§ Exercise material
· · · ·
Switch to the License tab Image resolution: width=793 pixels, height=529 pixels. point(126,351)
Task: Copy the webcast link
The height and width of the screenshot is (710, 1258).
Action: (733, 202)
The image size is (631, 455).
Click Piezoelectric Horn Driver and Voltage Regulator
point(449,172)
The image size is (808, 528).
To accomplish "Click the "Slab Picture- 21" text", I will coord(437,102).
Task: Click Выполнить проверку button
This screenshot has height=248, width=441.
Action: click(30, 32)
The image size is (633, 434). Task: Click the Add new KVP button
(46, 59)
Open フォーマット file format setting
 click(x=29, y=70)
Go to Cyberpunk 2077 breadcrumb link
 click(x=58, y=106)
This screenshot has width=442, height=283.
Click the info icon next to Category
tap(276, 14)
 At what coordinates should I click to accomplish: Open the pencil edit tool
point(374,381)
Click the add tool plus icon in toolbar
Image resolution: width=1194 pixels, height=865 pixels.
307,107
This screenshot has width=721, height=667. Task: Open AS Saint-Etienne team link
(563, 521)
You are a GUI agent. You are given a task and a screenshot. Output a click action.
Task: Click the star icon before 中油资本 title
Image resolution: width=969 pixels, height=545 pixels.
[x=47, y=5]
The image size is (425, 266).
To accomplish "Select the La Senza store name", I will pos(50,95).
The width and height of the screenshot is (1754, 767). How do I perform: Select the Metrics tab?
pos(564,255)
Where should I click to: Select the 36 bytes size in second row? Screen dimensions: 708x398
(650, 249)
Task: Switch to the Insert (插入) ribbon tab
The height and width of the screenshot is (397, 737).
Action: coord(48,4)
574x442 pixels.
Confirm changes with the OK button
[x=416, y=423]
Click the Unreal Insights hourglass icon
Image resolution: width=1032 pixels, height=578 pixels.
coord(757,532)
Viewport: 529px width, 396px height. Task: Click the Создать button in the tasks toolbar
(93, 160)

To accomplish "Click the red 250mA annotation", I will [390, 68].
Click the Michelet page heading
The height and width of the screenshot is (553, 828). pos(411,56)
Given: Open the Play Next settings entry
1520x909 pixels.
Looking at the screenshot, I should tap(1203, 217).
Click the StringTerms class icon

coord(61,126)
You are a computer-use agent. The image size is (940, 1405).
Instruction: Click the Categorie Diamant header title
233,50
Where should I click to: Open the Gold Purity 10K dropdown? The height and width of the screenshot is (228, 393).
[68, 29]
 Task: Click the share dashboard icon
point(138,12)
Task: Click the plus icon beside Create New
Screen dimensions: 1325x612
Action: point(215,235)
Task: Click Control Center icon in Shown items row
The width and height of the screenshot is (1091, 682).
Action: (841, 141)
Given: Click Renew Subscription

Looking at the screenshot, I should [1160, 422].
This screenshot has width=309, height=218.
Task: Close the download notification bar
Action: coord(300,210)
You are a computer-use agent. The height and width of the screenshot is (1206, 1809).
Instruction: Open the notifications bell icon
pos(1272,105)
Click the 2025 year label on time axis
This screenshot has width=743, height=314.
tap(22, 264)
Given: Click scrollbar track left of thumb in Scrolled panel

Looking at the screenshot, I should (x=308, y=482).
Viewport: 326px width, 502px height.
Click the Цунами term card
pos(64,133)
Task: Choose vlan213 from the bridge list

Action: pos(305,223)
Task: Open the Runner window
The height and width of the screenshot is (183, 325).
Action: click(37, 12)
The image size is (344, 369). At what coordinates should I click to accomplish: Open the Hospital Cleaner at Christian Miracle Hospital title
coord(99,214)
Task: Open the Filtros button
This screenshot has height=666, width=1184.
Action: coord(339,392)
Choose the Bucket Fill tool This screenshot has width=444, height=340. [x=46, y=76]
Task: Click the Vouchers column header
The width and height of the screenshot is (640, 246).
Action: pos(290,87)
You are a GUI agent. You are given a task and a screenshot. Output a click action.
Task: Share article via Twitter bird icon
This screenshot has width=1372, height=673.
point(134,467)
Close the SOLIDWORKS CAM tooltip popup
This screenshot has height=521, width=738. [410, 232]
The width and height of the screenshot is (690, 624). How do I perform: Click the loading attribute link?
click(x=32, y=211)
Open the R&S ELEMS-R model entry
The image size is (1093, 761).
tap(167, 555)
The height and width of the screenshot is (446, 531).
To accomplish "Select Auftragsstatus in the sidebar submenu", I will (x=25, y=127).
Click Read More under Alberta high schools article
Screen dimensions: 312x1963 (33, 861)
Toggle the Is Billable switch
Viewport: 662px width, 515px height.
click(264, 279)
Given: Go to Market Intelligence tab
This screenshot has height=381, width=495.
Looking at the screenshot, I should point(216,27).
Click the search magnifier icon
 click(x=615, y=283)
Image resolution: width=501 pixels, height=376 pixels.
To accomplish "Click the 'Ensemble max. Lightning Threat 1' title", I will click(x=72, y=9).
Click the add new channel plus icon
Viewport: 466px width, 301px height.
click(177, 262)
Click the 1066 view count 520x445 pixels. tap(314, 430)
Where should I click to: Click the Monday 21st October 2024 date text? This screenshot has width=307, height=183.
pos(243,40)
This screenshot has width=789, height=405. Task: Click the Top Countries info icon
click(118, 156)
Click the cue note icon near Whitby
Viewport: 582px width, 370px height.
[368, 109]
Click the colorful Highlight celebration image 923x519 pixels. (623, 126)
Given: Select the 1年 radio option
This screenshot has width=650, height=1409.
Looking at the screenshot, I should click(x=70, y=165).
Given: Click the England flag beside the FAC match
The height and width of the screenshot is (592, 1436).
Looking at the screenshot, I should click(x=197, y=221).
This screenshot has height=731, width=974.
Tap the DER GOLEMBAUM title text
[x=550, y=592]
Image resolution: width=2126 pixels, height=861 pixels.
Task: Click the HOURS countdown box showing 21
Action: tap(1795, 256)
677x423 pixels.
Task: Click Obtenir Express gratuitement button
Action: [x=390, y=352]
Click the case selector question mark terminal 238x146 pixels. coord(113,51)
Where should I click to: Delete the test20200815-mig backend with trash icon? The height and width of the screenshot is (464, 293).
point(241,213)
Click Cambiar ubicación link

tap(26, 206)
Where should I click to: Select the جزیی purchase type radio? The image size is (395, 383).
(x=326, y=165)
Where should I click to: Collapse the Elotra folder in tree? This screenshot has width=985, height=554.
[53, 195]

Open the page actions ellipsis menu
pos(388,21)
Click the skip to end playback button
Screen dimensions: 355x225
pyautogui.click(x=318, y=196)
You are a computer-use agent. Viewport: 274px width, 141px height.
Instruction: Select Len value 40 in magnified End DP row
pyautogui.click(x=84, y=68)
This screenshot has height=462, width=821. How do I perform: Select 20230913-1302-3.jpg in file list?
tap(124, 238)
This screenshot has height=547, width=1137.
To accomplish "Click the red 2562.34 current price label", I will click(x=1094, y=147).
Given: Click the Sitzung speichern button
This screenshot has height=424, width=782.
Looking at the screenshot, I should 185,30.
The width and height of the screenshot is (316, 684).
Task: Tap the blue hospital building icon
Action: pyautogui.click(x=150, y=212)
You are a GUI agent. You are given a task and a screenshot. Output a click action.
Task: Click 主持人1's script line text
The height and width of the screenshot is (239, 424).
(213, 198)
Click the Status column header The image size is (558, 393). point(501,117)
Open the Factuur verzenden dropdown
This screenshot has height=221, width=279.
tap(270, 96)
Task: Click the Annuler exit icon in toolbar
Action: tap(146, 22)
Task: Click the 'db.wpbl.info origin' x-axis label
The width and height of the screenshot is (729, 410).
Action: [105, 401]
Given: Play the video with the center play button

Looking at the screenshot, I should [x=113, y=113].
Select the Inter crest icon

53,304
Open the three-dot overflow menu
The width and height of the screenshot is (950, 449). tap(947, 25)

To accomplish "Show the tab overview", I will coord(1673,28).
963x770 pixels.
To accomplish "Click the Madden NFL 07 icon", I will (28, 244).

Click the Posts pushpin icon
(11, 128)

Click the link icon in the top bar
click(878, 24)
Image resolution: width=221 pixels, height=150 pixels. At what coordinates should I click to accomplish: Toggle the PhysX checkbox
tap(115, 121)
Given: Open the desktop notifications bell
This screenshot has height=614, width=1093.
· · · ·
§ What this task involves
Copy out, exactly, the lines between the one containing "Task: Copy the webcast link" and the one containing "point(449,172)", inclusive.

§ Exercise solution
Task: Copy the webcast link
The height and width of the screenshot is (710, 1258).
Action: (733, 202)
The image size is (631, 455).
Click Piezoelectric Horn Driver and Voltage Regulator
point(449,172)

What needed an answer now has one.